Chapitre 60 - Le Prêtre de l'Aube

Comme l’avait prédit la princesse Seknä, le Prêtre de l’Aube ne tarda pas à être convoqué une nouvelle fois par le Roi de Piques. Il avait attendu ce moment avec hâte et crainte, et voilà qu’il se retrouvait seul, dépourvu du soutien de ses fidèles assistants, entouré de quatre gardes aux visages trop sérieux.

Malgré tout, le prêtre ne pouvait s’empêcher de traverser le palais en souriant. Cela faisait si longtemps qu’il n’avait plus vu autre chose que les murs de sa somptueuse cellule qu’il dévorait du regard chaque couloir, avide de détails. Ses pieds appréciaient la moindre imperfection des larges dalles noires, ses yeux se tournaient vers toutes les hautes fenêtres sur son passage, guettant un nouveau paysage à mémoriser.

Le Prêtre de l’Aube n’ignorait pas qu’il était loin d’être sorti d’affaire, mais il ressentait la curieuse impression qu’il faisait le premier pas en direction de la liberté. Il marcha longtemps, se demandant où les gardes le conduisaient, certain qu’ils n’empruntaient pas le chemin de la salle d’audience. À la place, ils s’enfoncèrent un peu plus dans les sombres couloirs, rejoignant la partie moins fréquentée du palais. L’idée qu’il allait disparaître en secret traversa un instant son esprit.

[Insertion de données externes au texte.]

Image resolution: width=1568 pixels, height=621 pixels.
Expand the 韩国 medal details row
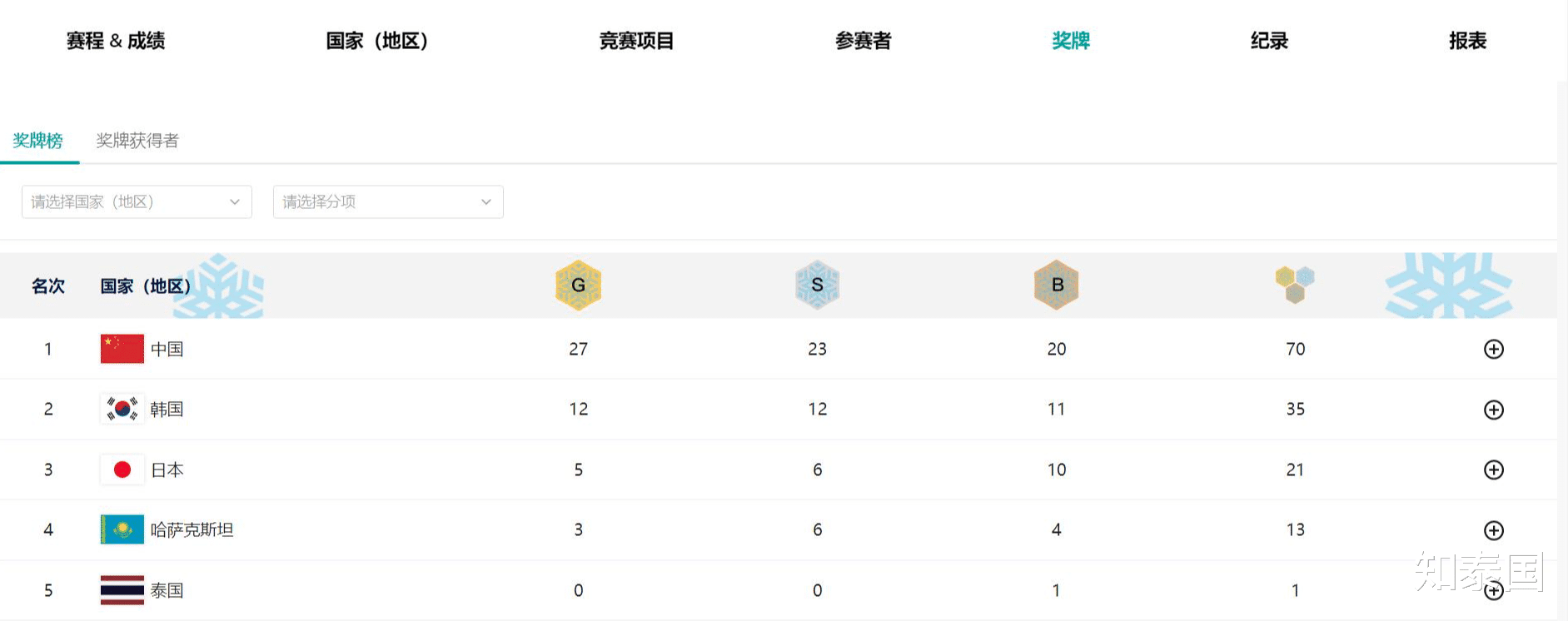(x=1493, y=410)
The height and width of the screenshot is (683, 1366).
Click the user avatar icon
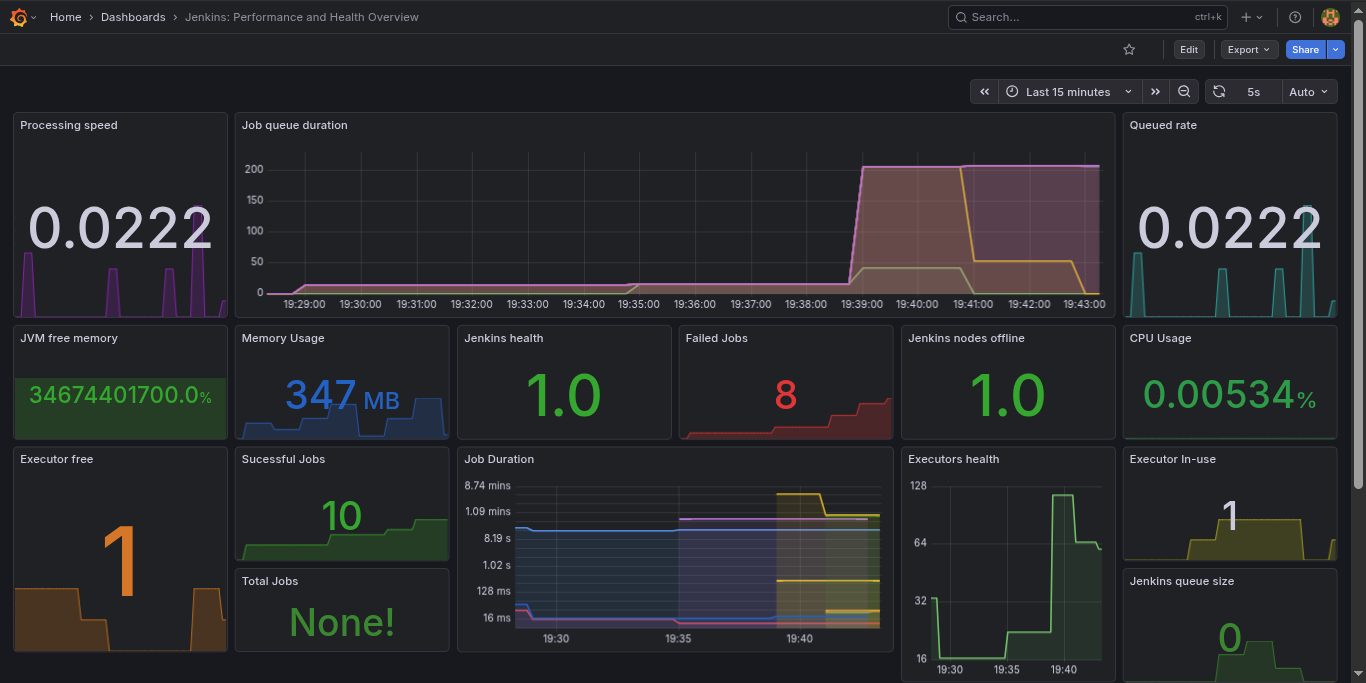click(1330, 17)
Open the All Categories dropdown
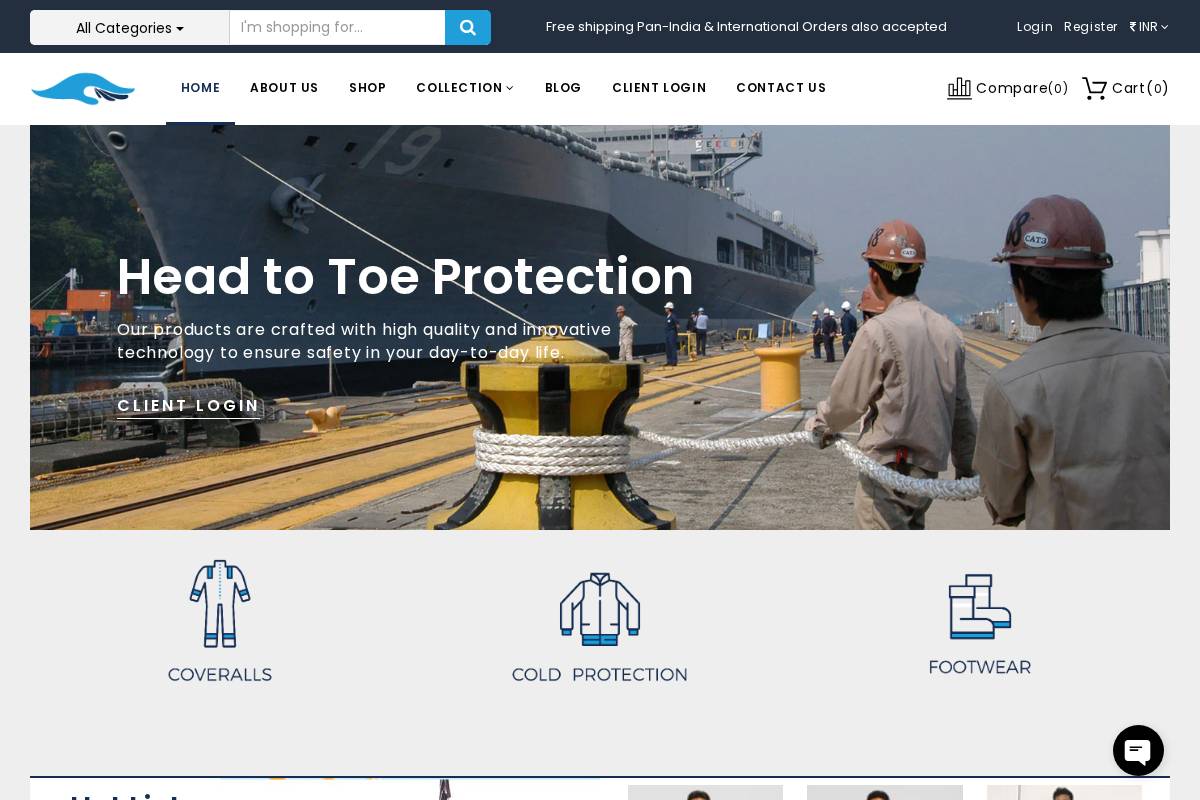 [x=129, y=27]
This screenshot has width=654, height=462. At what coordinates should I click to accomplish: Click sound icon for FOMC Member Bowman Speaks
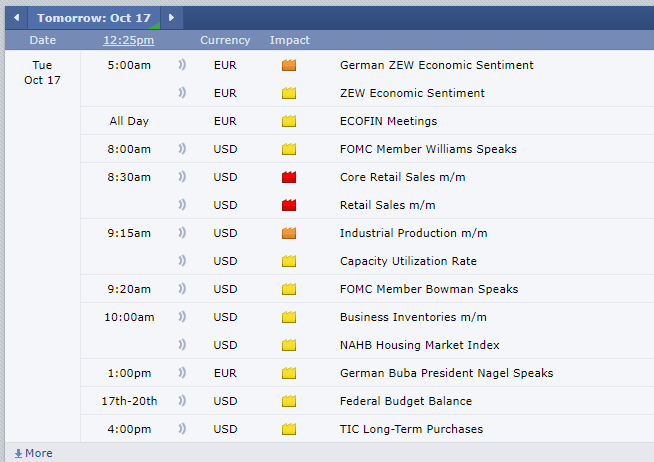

Les gardes s’immobilisèrent enfin et au lieu d’être réduit au silence, il fut introduit dans une sorte de cabinet privé, idéalement disposé à l’écart de l’agitation ambiante. Le prêtre sentit un poids se libérer de ses épaules et sa respiration se calma. Ici encore, le sol était recouvert des dalles noires typiques du Nord. Deux des murs étaient recouverts de livres, d’objets et de reliques qui semblaient incroyablement précieux, et le troisième était percé de longues fenêtres qui donnaient sur une cour en contrebas. Le roi se tenait près de l’une d’elles, le regard tourné vers l’extérieur, les mains croisées dans le dos. Lorsqu’il se retourna, le Prêtre de l’Aube crut voir une version plus âgée du jeune Duc de Lignis. Ëkhyr et Erkhän avaient les mêmes yeux, la même prestance et la même aura qui irradiait la noblesse. Les vêtements noirs du monarque renforçaient encore un peu plus la ressemblance frappante avec son fils, dont c’était la couleur. Seuls ses cheveux, quelques teintes plus claires que le Duc, marquaient la différence entre les deux.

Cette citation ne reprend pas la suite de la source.